Un univers complet dort dans les pages d’Un long voyage. Des archipels d’îles hantées de rites et de légendes ancestrales, menacées par le pragmatisme d’une société qui se modernise. Claire Duvivier s’est inspirée, nous confie-t-elle, « des archipel polynésiens, avec, souvent, ce schéma : deux capitales, une ancienne et une nouvelle. Comme au Vietnam, aussi. J’ai attrapé de petits détails un peu partout pour créer de toutes pièces cet univers, qui lui-même a nourri mon intrigue. » Cette intrigue court tout au long du récit, qui nous charme aussi par d’autres facettes. « J’ai vraiment voulu qu’il y ait plusieurs angles d’approche dans ce livre, explique l’autrice, avec la gourmandise des conteuses. D’abord l’angle fantasy qui est le plus évident, mais aussi celui de l’intrigue politique, du roman d’aventure et de la science-fiction, qui intervient à la fin. Je voulais surprendre les lecteurs et les lectrices, les détromper quand ils et elles se sentaient en terrain connu dans un genre. » On ajoute que ce long voyage est aussi un subtil portrait de femme. L’autrice sait donner de l’épaisseur à ses personnages, que l’on quitte à regret.
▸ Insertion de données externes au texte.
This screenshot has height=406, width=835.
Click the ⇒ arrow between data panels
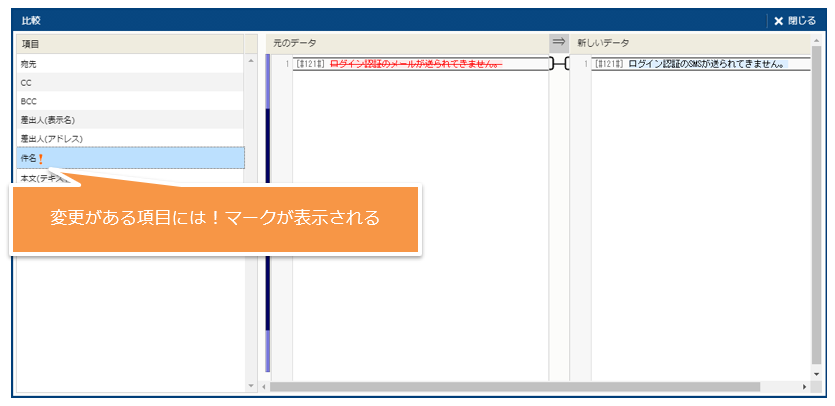click(559, 43)
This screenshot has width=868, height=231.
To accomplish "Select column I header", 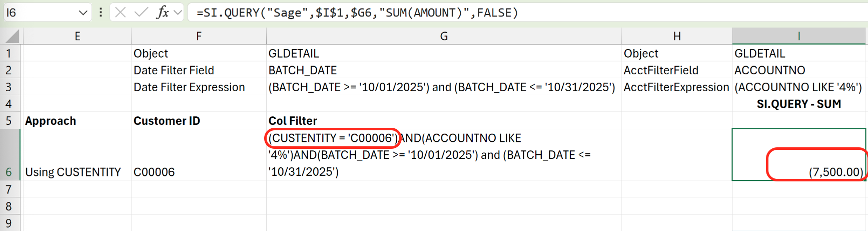I will click(798, 36).
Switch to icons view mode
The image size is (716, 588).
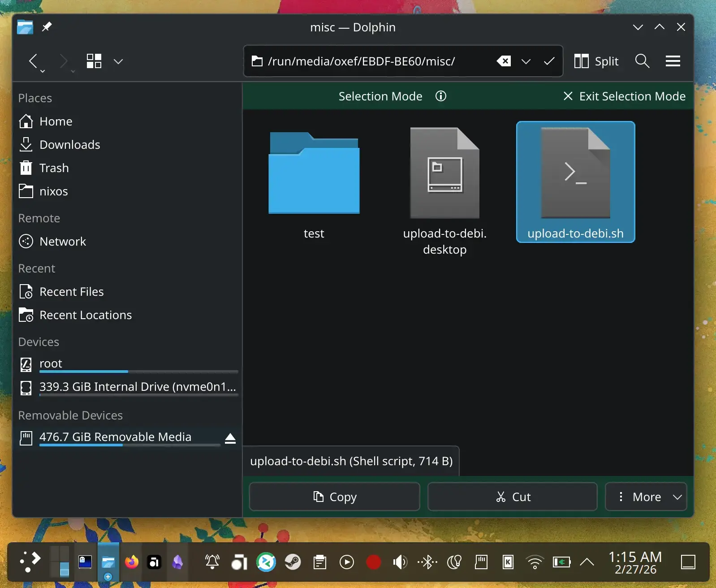point(94,61)
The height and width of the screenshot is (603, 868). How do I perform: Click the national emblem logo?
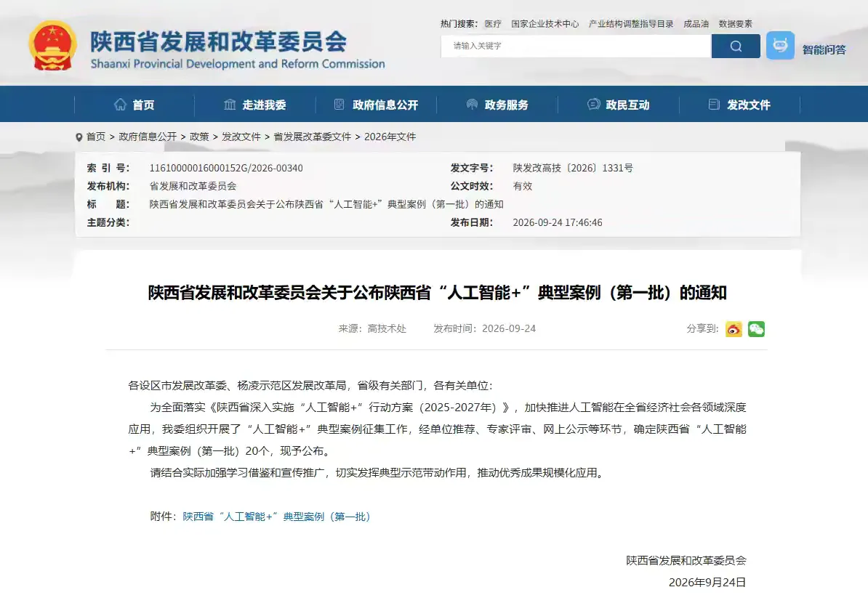click(52, 46)
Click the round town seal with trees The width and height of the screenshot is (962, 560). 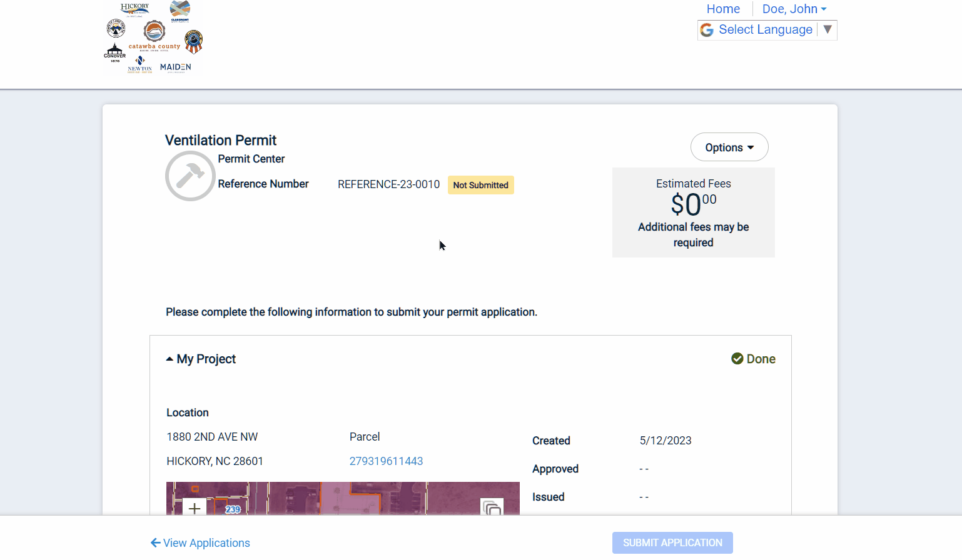(116, 28)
On peut s’étonner de la maîtrise de ce premier roman, mais on n’est pas surpris d’apprendre que Claire Duvivier est elle-même éditrice, cofondatrice d’Asphalte qui publie « de la fiction de la ville et des marges ». Le rythme sans faille et la construction de l’ouvrage doivent beaucoup à sa passion pour l’écriture : « Transformer un texte en objet livre, c’est toujours une alchimie qui me fascine et qui est encore mon métier. » Et c’est parce qu’elle le sait habité par cette même passion qu’elle a confié son manuscrit (travaillé jusque-là en secret) à David Meulemans, fondateur de la maison d’édition Aux Forges de Vulcain.
La boucle est bouclée, puisque le prix Hors Concours, « prix des éditions qui n’ont pas de prix », récompense des auteur·rices, mais aussi, à travers leurs ouvrages, des maisons d’édition indépendantes. Ce qui est doublement le cas pour ce cru 2020 !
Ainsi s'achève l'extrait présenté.